Thursday, June 16, 2016

Are You Here

(Matthew Weiner, USA, 2013)

While we've seen some accomplished dabbling by feature filmmakers in the world of TV, the opposite doesn't seem to hold.  Weiner's feature debut isn't a disaster, but it teeters on the edge of disaster for much of its running time, and while it has some notable virtues, it's also exemplary of the stark differences that remain between the two mediums.

Weiner the writer, a giant of contemporary prestige television, is on display here, but his work as a director is sorely deficient.  He knows how to sketch characters efficiently, to balance character and incident, and can write zingers - funny and poignant both - with the best of them.  But despite these facilities, the film lumbers along, stiff and flat-footed.

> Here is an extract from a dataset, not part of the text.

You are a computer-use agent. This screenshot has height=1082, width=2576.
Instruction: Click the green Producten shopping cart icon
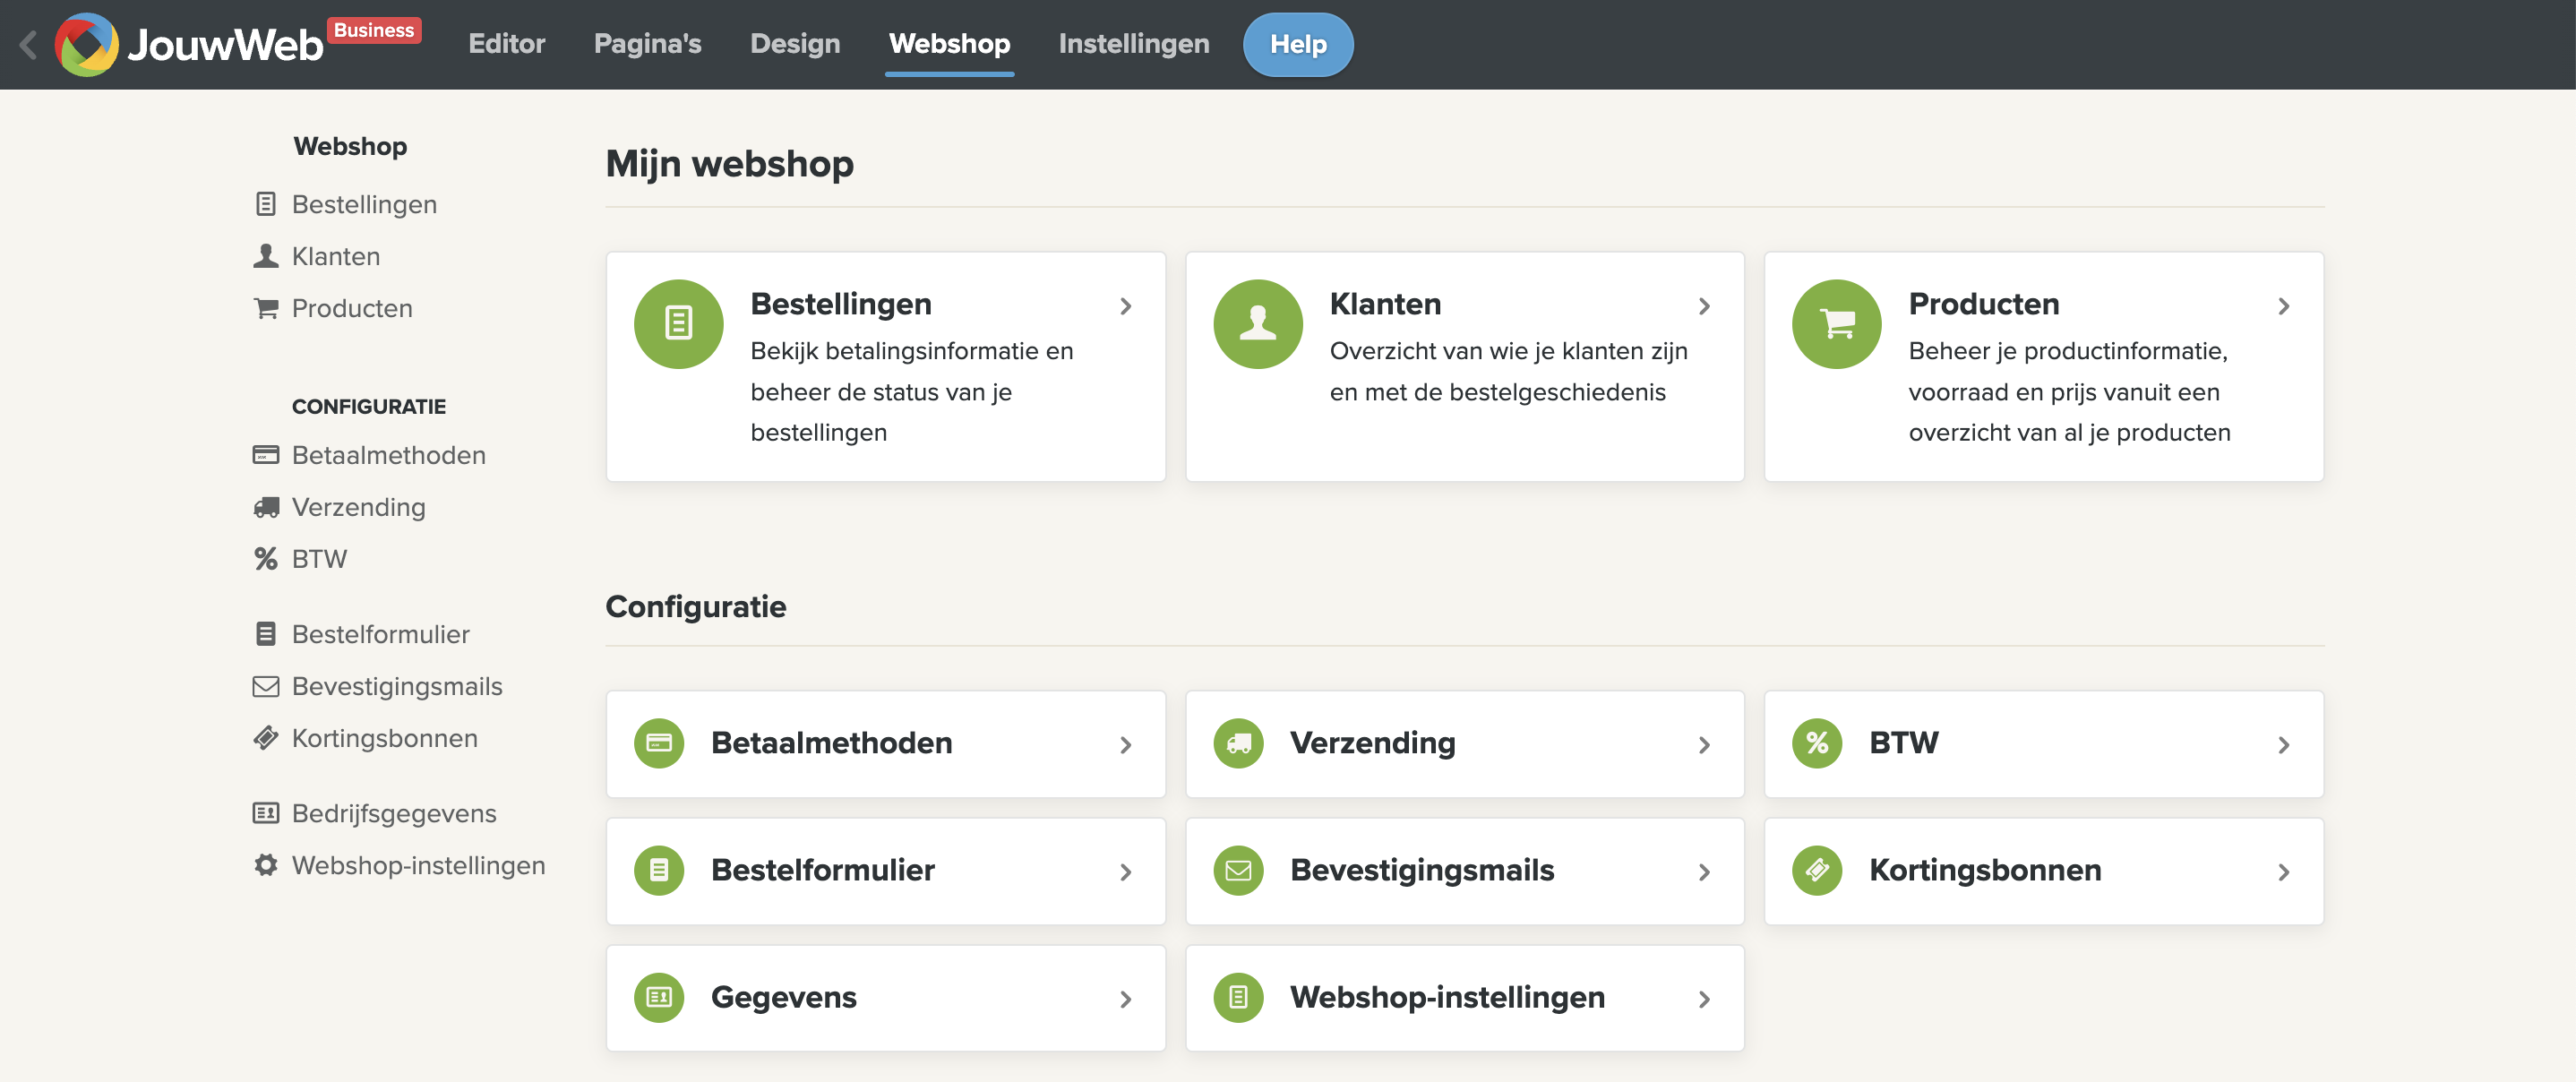click(1836, 323)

It's an easy shot, and maybe a cheap one, to claim that this is the TV influence bleeding through, but I think it's basically accurate.  Lacking the time that TV affords to create a richly textured world, the production design and cinematography of Are You Here seem hasty and undercooked.  Everything is even and flat, as if to highlight the words and the actors - itself not a wise creative choice - but there, too, things go awry.  Weiner seems unable to hit upon an appropriate comedic tone - how broad, how subtle, does he want to play this? By the middle of the film, as the drama emerges from the frothy comedy of earlier, things have started to coalesce, finally, but not enough to rescue the experience completely.

Best then to think of this film, formally at least, as an exercise.  I would've preferred more audacity from the justly celebrated Weiner, but he does at least have a few things on his mind.  The ideas are the core of the film, even if they don't flower into a living experience: the nature and limits of friendship, the search for authenticity among the many false promises of modern living, and the necessity of awareness in a world rife with distractions.  Very often these ideas are presented blatantly, edging towards the homiletic, but Weiner is canny and skeptical enough to avoid the worst effects.

The cast is strong, but again, Weiner fumbles the potential of his material.  His plodding approach forecloses on Galifianakis's wildness, and he doesn't have the visual panache to match the micro-gradations of Owen Wilson's comic genius.  They're two very different types of performers, but thrown together in these scenes, they have trouble stretching out and letting loose.